**To do:**
Which lines in the items below contain the word "click"? Show each of those lines in full.
(Data provided)
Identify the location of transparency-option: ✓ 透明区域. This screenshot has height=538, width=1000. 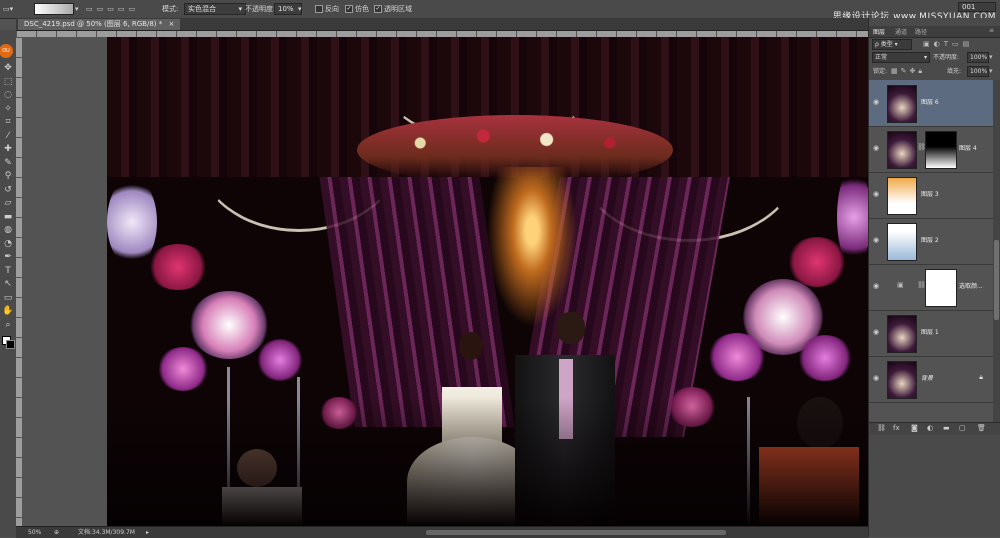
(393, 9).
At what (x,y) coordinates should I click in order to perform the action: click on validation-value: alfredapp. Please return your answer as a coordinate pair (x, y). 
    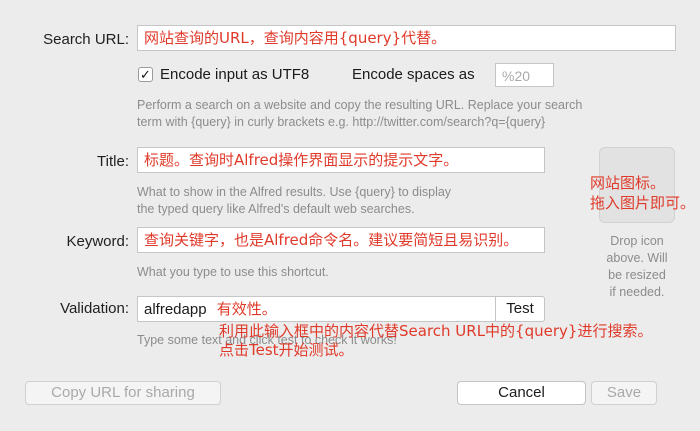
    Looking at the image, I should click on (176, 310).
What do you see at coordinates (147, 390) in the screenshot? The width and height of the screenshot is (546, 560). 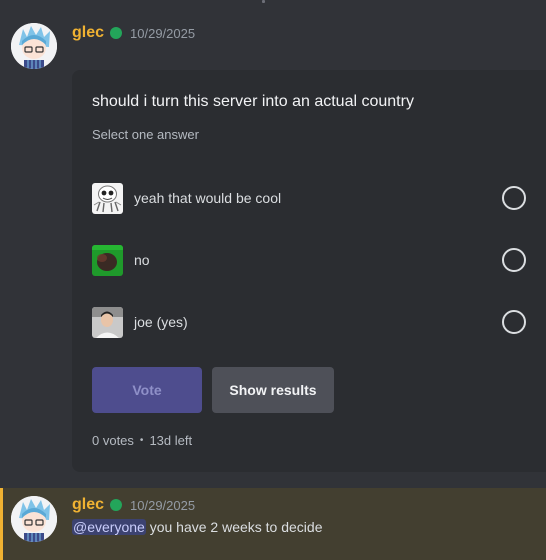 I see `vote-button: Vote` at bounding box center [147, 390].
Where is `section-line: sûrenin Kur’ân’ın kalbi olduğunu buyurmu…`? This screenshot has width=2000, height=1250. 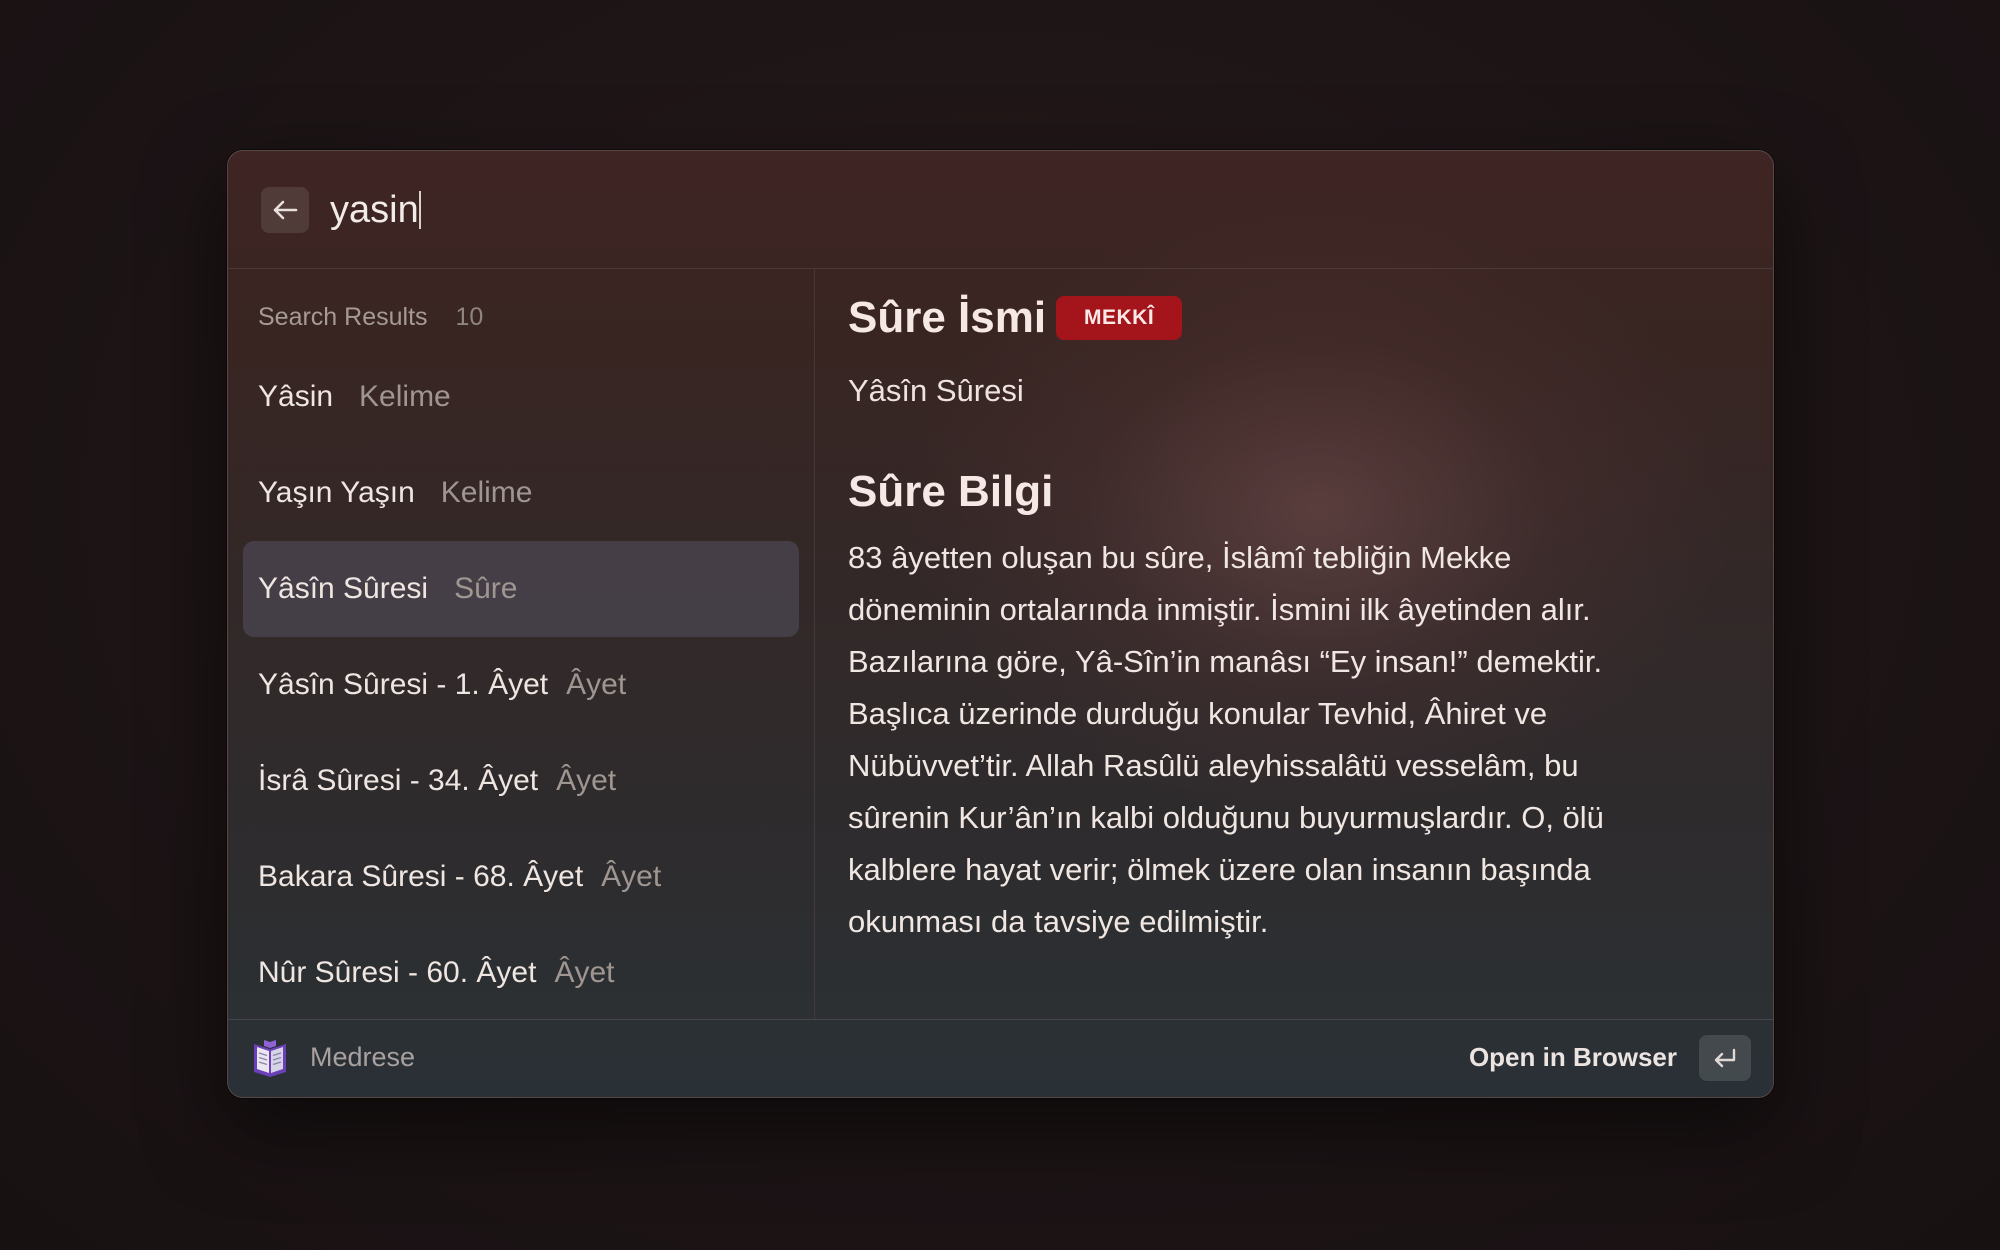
(End Data provided)
**Task solution:**
At what (x,y) coordinates should I click in order to perform the action: click on validation-value: alfredapp. Please return your answer as a coordinate pair (x, y). 
    Looking at the image, I should click on (176, 310).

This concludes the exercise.